The political struggle in Washington was focused on the House debate over terminating covert CIA aid to the anti-government guerrillas in Nicaragua and replacing it with $80 million in open or overt help to friendly governments to impede the flow of illicit arms to the region.

Reagan said Tuesday night that cutting off the covert aid would be a "very grave mistake" and could create "a giant headache down the road."

Edward P. Boland (D-Mass.), chairman of the House Intelligence Committee, a sponsor of the cutoff measure, led the long-awaited public debate on the House floor by charging that "this secret war is bad U.S. policy--because it doesn't work, because it is in fact counterproductive to U.S. interests, because it is illegal."

Boland cast his opposition partly in terms of congressional responsibility for actions related to war and peace, and declared that his bill "represents the most serious stage of disagreement" by the Intelligence Committee with the executive branch since the creation six years ago of the secretive and usually bipartisan House unit.

Boland said the avowed purposes as well as the scale of the "secret war" had changed completely since they were first brought to his committee as a small-scale operation in December, 1981.

House Majority Leader James C. Wright Jr. (D-Tex.) said that in the CIA operation "we financed an invasion from outside of a sovereign country," an action that he said caused growing apprehension and protest by friendly nations in Latin America. Rep. J. Kenneth Robinson (Va.), senior Republican on the Intelligence panel, led the counterattack, charging that the issue has been politicized and that a cutoff would bring "a 180-degree change in policy" that would seriously affect U.S. standing and interests in Central America and elsewhere.

Robinson said the covert war had been pursued legally and with congressional consent. To give it up now would relieve increasingly successful pressure on Nicaragua to change its ways, he said, and "cause many governments in the area to feel that because of the Nicaraguan/Cuban military superiority, they must try to 'cut their own deal,' so to speak, with Nicaragua or fear reprisals."

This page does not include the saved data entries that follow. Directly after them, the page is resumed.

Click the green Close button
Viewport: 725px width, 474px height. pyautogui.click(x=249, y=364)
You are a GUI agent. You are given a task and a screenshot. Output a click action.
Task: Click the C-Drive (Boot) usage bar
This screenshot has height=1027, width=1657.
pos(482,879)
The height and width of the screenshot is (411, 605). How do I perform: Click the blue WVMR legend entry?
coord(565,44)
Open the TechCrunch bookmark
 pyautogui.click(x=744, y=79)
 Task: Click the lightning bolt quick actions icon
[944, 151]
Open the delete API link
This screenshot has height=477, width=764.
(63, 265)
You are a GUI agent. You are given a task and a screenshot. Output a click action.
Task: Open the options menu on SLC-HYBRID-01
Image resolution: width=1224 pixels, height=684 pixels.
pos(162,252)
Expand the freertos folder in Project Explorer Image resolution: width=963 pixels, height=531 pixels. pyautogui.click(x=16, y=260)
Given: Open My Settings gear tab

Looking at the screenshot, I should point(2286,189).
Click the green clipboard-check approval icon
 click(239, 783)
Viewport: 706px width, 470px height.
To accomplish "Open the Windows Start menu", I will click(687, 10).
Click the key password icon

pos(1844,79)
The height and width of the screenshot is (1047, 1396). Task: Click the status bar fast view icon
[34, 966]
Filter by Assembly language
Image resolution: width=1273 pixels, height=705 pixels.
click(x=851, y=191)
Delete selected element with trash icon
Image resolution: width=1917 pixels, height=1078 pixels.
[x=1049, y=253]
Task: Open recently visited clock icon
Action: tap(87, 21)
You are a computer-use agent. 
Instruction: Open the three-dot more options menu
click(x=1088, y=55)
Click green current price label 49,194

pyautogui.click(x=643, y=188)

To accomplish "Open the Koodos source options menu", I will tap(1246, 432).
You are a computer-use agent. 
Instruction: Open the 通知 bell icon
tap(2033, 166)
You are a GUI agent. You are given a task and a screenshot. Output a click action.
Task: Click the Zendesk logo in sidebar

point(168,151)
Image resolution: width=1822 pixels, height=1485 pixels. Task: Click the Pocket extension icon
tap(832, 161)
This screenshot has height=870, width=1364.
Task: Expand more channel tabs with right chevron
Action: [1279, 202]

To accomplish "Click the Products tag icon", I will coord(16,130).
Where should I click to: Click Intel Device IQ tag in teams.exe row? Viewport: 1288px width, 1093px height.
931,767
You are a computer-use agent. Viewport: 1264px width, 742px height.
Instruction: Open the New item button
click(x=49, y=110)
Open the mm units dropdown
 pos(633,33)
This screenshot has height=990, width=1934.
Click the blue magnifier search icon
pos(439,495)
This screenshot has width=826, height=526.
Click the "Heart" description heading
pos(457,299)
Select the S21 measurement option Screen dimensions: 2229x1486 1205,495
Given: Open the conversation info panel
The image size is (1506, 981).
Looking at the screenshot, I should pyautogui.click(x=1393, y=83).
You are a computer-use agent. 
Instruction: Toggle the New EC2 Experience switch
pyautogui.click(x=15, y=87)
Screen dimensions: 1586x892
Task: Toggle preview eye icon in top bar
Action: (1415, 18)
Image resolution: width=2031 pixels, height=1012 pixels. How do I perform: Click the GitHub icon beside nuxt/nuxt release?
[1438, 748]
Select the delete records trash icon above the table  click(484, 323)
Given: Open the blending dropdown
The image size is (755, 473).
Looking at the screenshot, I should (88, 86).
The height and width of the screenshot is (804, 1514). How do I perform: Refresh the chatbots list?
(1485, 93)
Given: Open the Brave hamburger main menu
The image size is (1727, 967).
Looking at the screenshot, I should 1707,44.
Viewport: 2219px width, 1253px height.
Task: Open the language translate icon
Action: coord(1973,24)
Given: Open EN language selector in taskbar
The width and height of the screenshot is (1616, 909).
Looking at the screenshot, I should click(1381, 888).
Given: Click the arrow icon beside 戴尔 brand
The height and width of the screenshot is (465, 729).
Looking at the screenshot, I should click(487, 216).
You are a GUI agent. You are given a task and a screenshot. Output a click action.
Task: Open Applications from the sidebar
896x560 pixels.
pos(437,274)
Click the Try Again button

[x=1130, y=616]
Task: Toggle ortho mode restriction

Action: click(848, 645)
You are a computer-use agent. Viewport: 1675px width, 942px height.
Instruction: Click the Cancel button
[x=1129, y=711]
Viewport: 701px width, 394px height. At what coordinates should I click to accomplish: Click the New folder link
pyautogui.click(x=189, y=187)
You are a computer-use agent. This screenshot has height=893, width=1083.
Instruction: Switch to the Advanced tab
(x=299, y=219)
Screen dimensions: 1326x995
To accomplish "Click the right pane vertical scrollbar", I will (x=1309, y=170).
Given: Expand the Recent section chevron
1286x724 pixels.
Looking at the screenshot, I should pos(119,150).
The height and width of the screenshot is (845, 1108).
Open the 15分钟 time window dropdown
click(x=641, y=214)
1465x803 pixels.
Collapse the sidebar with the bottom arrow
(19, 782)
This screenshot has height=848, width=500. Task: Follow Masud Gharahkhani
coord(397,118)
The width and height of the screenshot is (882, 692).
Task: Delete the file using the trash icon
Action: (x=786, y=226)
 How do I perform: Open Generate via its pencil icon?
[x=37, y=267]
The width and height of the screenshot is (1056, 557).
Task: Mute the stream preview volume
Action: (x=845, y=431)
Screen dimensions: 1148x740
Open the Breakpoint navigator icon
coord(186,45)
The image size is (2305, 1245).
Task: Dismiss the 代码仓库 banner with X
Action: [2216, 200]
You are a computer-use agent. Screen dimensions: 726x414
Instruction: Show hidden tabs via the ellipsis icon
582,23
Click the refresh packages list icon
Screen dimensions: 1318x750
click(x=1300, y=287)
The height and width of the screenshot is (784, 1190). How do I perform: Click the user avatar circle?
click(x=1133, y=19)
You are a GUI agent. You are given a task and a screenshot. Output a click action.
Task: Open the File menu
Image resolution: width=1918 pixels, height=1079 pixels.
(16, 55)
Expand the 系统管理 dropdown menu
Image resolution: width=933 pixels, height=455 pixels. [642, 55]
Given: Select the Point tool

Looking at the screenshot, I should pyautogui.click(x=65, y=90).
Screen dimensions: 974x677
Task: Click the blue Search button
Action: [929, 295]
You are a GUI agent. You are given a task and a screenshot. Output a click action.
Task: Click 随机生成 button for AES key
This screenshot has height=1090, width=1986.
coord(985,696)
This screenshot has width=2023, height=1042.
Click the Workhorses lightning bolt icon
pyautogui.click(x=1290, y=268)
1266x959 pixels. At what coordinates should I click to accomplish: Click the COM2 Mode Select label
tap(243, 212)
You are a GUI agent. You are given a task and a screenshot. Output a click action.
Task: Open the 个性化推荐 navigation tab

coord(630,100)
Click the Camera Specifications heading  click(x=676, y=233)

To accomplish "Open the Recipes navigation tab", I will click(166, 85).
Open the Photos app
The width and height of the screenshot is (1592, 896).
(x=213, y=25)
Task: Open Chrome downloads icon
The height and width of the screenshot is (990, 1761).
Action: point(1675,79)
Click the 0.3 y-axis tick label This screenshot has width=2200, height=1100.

Rep. G. William Whitehurst (R-Va.), also a member of the Intelligence panel, charged that cutting off the CIA covert aid would "create a privileged sanctuary in Nicaragua." He declared, "I do not want my name sullied with the immutable charge that I lost Central America."

Robinson and other Republican leaders appealed to the House to amend the bill in the interest of "symmetry" so that the U.S. covert aid to anti-government guerrillas in Nicaragua would be ended only if and when Nicaragua ends all its aid to anti-government guerrillas in nearby El Salvador.

The most important legislative test is expected to center on such an amendment proposed by Rep. Daniel A. Mica (D-Fla.).

Mica was backed by 51 other Democrats late Tuesday in appealing in vain to the House leadership for the debate to be postponed while another effort at bipartisan compromise could be mounted. Legislative leaders on both sides said the vote lineup was close and unpredictable. House Republicans, meeting in closed caucus with Shultz and Clark before yesterday's debate, expressed consternation at the lack of consultation about administration moves in the region, especially the military maneuvers. Rep. William S. Broomfield (Mich.), senior Republican on the Foreign Affairs Committee, said GOP members "want more consultation," and said that he had been caught by surprise by the maneuvers.

Senators reportedly also complained about lack of consultation. Democrats, especially, expressed dissatisfaction with their separate briefing by Shultz and Clark.

"I feel neither better nor worse," Sen. John Glenn (D-Ohio) told reporters. "Are we carrying live ammo in the exercises ? Is there going to a quarantine in the area, or a blockade or whatever? Those things were not answered this morning."